Yale's Jean-Leon Thomas, associate professor of neurology at Yale and senior co-corresponding author of the paper, wondered whether VEGF-C might increase immune response if lymphatic drainage was increased. And lead author Eric Song, a student working in Iwasaki's lab, wanted to see if VEGF-C could specifically be used to increase the immune system's surveillance of glioblastoma tumors. Together, the team investigated whether introducing VEGF-C through this drainage system would specifically target brain tumors.
The team introduced VEGF C into the cerebrospinal fluid of mice with glioblastoma and observed an increased level of T cell response to tumors in the brain. When combined with immune system checkpoint inhibitors commonly used in immunotherapy, the VEGF-C treatment significantly extended survival of the mice. In other words, the introduction of VEGF-C, in conjunction with cancer immunotherapy drugs, was apparently sufficient to target brain tumors.

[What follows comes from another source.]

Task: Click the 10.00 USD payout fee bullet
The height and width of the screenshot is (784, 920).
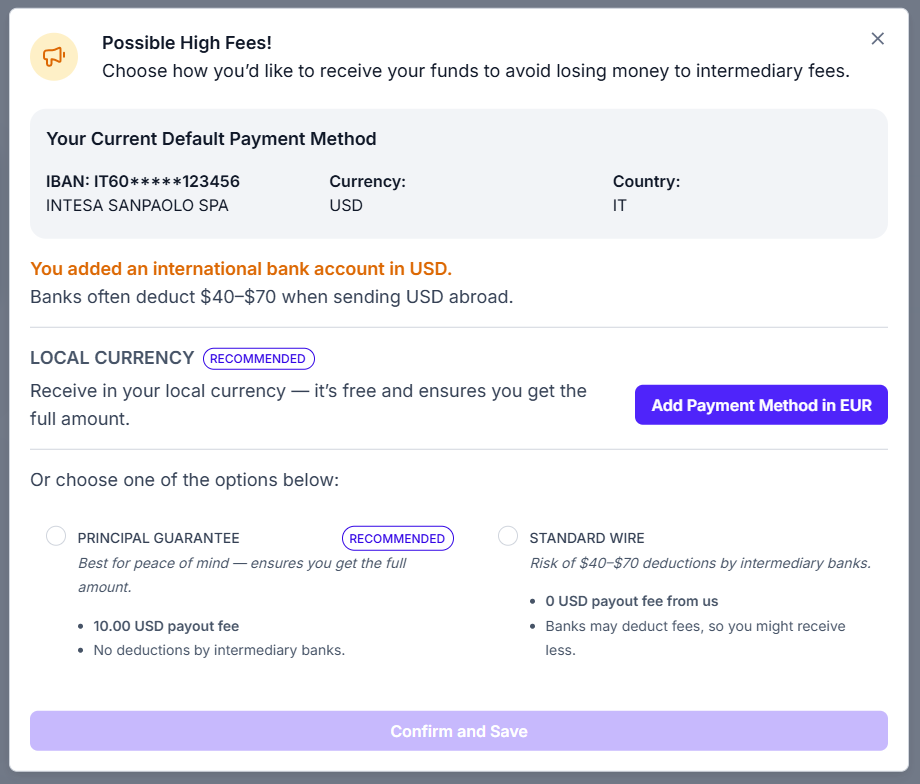Action: tap(166, 626)
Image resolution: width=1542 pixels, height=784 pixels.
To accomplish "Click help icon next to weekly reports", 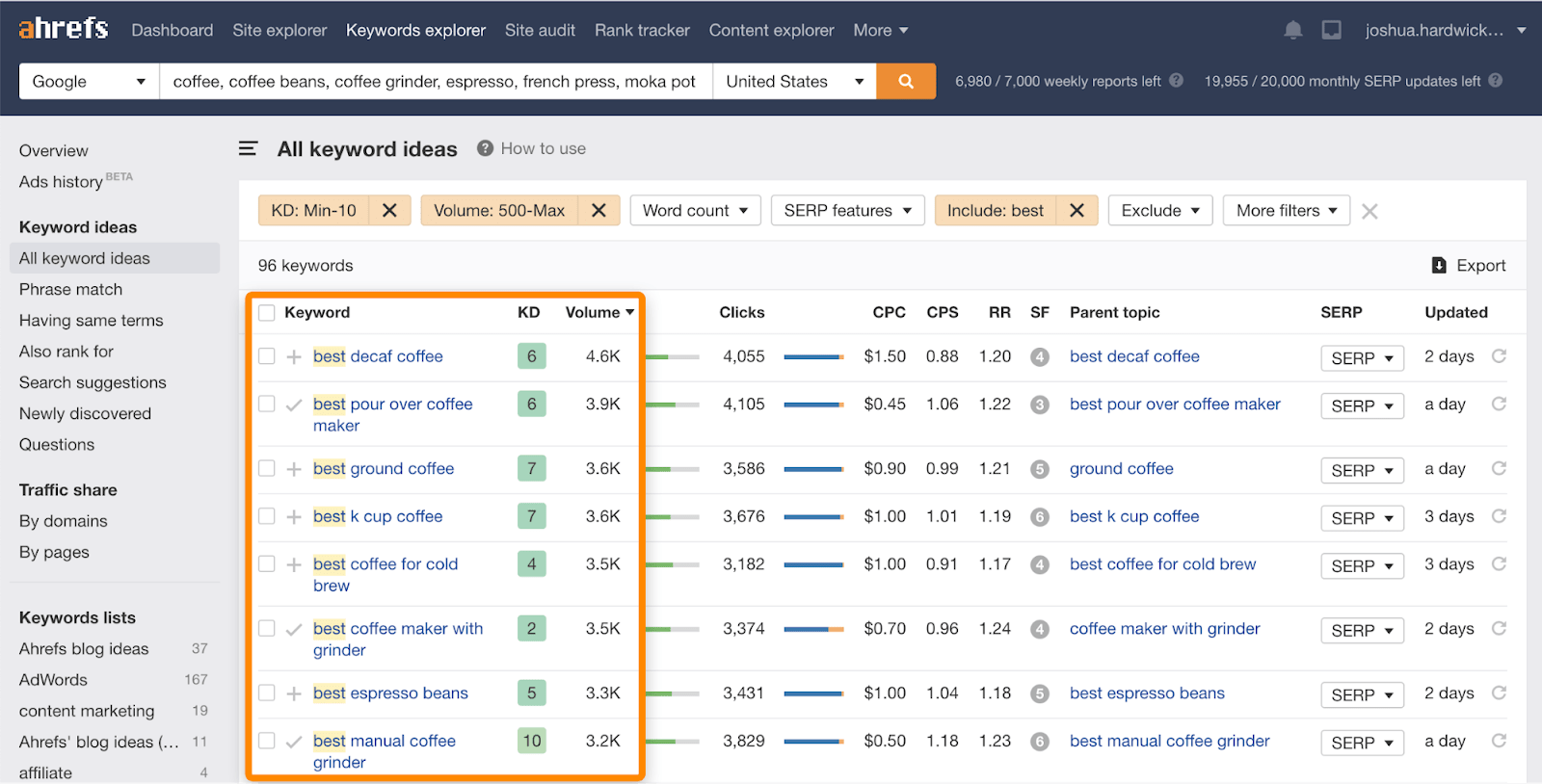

"These results are remarkable," Iwasaki said. "We would like to bring this treatment to glioblastoma patients. The prognosis with current therapies of surgery and chemotherapy is still so bleak."
The study was primarily funded by the Howard Hughes Medical Institute and the National Institutes of Health.
Other Yale authors are Tianyang Mao, Huiping Dong, Ligia Simoes,Braga Boisserand, and Marcus Bosenberg. Salli Antila and Kari Alitalo of the University of Helsinki are also authors.